**COMPITO DA SVOLGERE**. Riporti parola per parola il passo dell'articolo sull'omaggio di Mattarella a Manzoni, iniziando dalle parole "Mattarella a Milano" e fermandosi dopo "il suo intervento.".

**ESTRATTO FORNITO**.
• • • • •

Mattarella a Milano per i 150 anni dalla morte di Alessandro Manzoni

MILANO\ aise\ - “Un grande scrittore, un grande italiano, un grande milanese”. Così il Presidente della Repubblica Sergio Mattarella che oggi a Milano ha reso omaggio ad Alessandro Manzoni, a 150 anni dalla morte. Questa mattina, il Capo dello Stato ha deposto una corona al monumento funebre dello scrittore, sepolto al Famedio del Cimitero Monumentale. Quindi, nel pomeriggio Mattarella è intervenuto alla cerimonia a Casa Manzoni che ha concluso con il suo intervento.
“Con questa cerimonia – così raccolta e partecipata, per questo sarebbe piaciuta certamente a Manzoni – vogliamo rendere testimonianza di quanto l’Italia gli sia debitrice, in termini di pensiero, di produzione letteraria, di esempio morale, di evoluzione della lingua”, le parole del Presidente. “Manzoni, uno degli spiriti più nobili del nostro Ottocento, protagonista del Romanticismo e del Risorgimento italiano. Definito, a ragione, il padre del romanzo italiano e maestro indiscusso di tante generazioni di letterati e di patrioti”.
Nel suo intervento, Mattarella ha parlato non solo del Manzoni scrittore, ma anche di come lo scrittore - nonostante si sia “sempre sottratto, per la sua proverbiale riservatezza e anche per ragioni di salute, alla militanza politica in senso stretto” – possa essere giustamente “considerato un ispiratore e un propulsore del nostro Risorgimento e dell’Unità d’Italia. Ed è, a tutti gli effetti, un padre della nostra Patria”.
“Cattolico integrale, ma mai integralista”, ha aggiunto il Presidente “Manzoni ha affrontato la questione dell’ingresso e della presenza delle masse cattoliche all’interno del processo risorgimentale e di formazione nazionale, respingendo ogni tentazione di mantenimento di forme di potere temporale della Chiesa, da lui considerato storicamente superato, origine di corruzione e fonte di gravi mali”. Votò a favore di Roma capitale, “nonostante la minaccia di scomunica papale”, ha ricordato Mattarella, citando il “cattolicesimo liberale” di Manzoni.

• • • • •

**ELENCO FORNITO**.
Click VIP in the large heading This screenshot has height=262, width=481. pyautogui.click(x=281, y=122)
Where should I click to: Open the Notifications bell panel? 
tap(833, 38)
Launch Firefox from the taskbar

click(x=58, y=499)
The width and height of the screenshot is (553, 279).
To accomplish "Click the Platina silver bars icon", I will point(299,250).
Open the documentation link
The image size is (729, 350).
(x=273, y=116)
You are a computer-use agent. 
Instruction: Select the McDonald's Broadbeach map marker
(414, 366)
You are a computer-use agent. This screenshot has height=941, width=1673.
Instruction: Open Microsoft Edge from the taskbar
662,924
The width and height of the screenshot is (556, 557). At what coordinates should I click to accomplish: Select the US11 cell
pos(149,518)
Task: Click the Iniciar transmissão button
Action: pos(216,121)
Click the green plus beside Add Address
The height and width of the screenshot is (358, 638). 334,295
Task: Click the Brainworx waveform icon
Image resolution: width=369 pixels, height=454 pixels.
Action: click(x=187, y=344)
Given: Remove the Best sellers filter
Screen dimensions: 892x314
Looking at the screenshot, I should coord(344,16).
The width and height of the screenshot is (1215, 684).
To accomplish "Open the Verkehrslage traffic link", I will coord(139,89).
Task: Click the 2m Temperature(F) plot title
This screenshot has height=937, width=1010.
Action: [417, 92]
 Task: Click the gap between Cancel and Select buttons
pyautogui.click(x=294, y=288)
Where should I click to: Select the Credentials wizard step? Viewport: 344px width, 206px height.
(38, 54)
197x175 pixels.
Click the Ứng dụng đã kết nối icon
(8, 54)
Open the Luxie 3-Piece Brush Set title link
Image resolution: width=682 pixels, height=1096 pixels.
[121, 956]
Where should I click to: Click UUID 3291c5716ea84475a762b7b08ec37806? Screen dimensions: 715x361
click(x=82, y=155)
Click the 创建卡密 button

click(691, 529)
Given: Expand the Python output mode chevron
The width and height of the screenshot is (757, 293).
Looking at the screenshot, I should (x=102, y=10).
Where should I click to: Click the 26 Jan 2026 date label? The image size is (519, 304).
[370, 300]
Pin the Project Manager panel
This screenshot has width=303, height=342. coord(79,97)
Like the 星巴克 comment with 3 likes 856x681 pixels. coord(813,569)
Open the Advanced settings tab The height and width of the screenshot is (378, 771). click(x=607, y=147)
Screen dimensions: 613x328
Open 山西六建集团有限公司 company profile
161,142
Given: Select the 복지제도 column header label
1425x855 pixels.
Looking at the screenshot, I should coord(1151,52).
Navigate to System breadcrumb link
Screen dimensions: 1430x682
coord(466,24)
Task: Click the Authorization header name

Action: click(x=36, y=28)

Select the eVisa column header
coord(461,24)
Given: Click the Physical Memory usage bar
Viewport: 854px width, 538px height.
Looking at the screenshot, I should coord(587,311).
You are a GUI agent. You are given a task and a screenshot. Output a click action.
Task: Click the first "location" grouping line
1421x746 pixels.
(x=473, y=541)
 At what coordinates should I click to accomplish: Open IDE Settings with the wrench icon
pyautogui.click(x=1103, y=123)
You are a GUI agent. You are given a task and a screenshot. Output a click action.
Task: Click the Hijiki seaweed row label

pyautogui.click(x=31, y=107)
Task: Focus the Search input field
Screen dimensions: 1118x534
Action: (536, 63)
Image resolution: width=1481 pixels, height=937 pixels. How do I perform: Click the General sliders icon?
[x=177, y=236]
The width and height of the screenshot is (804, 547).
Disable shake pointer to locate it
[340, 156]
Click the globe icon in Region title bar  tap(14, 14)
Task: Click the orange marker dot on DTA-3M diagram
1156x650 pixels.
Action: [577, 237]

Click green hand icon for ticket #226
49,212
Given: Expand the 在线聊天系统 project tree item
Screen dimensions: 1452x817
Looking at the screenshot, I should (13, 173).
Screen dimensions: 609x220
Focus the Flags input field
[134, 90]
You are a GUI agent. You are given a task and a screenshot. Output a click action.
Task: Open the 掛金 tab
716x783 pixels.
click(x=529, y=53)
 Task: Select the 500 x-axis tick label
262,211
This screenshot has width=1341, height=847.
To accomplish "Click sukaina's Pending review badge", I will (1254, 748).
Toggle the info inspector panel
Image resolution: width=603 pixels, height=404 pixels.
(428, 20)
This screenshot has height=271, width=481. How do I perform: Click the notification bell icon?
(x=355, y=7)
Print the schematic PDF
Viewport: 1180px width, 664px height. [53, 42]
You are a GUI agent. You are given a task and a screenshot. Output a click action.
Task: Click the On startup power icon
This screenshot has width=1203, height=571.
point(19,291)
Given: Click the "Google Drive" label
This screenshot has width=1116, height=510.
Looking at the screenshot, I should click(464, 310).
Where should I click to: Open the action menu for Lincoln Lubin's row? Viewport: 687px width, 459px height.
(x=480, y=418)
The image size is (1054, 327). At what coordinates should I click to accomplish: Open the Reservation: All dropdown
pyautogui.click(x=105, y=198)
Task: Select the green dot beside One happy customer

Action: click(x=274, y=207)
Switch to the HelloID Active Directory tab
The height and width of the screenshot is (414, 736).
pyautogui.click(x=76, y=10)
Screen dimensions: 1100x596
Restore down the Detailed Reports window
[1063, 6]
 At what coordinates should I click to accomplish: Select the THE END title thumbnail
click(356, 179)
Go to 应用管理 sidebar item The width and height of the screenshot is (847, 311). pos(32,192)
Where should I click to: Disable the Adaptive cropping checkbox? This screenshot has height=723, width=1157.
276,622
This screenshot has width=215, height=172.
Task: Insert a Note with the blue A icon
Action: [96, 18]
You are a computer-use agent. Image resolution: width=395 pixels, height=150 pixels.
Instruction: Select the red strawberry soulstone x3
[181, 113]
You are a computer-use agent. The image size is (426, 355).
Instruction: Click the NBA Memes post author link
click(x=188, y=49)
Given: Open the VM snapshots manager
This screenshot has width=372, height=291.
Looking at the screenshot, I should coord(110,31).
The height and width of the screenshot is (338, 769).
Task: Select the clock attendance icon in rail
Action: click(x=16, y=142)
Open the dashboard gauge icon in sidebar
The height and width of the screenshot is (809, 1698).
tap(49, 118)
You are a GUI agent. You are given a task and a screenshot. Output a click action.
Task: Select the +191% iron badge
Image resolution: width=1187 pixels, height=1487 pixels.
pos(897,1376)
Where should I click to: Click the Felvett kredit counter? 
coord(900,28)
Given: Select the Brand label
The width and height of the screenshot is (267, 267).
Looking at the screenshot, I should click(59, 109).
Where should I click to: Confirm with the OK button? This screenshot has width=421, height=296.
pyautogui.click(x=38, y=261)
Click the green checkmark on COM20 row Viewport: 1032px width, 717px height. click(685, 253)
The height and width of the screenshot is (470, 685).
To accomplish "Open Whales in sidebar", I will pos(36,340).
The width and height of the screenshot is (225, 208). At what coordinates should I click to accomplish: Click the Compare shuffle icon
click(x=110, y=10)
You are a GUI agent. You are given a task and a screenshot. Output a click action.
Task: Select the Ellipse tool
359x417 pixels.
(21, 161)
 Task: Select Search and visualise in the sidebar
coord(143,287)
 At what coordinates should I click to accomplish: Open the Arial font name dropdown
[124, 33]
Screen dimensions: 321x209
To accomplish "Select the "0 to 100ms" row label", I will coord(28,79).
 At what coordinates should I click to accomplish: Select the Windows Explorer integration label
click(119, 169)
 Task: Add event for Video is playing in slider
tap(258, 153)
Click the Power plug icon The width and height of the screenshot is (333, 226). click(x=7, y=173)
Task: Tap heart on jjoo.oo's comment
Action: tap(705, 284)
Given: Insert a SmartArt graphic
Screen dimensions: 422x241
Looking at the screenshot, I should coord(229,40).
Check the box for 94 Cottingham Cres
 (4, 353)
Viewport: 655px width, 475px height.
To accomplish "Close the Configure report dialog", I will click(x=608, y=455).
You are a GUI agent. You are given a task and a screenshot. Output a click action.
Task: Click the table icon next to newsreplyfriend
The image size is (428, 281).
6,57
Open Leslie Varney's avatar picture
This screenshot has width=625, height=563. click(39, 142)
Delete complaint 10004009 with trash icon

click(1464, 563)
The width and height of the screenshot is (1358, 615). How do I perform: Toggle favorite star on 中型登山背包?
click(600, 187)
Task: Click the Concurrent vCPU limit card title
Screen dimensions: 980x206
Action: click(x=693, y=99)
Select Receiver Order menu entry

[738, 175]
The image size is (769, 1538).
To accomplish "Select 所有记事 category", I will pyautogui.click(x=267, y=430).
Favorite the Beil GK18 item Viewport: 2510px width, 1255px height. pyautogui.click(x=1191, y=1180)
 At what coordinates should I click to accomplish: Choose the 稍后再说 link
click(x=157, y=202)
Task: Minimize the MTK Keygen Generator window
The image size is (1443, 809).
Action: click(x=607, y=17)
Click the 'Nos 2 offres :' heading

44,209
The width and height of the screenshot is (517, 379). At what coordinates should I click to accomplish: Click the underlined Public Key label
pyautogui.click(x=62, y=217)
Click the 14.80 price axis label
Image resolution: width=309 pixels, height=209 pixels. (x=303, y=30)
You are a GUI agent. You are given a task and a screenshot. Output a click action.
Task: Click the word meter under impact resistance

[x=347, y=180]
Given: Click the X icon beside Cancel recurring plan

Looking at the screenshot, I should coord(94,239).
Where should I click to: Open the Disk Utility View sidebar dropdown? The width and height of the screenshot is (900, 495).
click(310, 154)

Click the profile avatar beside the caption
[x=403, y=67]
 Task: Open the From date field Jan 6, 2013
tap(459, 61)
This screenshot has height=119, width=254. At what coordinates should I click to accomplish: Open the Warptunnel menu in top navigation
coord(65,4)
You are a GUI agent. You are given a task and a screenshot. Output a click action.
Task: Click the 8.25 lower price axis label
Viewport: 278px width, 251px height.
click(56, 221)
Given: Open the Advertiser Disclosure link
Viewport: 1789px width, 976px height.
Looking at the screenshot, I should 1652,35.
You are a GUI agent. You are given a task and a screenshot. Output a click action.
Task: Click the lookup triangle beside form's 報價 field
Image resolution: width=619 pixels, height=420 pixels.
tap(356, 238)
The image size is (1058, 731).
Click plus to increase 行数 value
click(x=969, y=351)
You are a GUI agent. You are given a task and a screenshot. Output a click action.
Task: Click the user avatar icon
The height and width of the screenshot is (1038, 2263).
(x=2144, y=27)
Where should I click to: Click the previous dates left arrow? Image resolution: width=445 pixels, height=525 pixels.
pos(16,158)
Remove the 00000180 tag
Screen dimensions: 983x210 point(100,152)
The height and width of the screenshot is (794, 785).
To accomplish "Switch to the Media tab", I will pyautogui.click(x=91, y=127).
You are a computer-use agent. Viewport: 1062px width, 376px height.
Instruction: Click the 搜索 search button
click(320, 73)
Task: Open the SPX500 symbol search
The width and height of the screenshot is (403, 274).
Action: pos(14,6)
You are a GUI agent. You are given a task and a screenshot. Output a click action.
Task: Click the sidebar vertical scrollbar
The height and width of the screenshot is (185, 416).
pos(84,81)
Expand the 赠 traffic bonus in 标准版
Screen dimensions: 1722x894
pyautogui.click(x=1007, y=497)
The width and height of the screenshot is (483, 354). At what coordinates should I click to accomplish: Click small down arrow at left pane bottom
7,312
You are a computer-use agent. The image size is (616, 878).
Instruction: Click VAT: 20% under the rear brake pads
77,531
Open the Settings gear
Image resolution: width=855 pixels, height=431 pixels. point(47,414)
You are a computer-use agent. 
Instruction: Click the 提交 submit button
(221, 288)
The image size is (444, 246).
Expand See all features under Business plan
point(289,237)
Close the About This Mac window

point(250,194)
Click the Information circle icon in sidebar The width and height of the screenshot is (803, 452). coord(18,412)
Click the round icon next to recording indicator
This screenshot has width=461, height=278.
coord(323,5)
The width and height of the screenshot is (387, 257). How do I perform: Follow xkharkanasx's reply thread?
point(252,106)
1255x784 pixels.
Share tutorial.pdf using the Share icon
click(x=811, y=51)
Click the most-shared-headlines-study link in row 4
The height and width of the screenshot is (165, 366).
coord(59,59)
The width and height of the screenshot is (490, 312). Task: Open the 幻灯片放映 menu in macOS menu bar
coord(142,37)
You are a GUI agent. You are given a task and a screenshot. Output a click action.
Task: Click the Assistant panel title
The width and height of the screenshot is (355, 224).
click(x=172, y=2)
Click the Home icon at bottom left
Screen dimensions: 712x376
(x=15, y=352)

• • • • •

**SOLUZIONE SCRITTA**.
Mattarella a Milano per i 150 anni dalla morte di Alessandro Manzoni

MILANO\ aise\ - “Un grande scrittore, un grande italiano, un grande milanese”. Così il Presidente della Repubblica Sergio Mattarella che oggi a Milano ha reso omaggio ad Alessandro Manzoni, a 150 anni dalla morte. Questa mattina, il Capo dello Stato ha deposto una corona al monumento funebre dello scrittore, sepolto al Famedio del Cimitero Monumentale. Quindi, nel pomeriggio Mattarella è intervenuto alla cerimonia a Casa Manzoni che ha concluso con il suo intervento.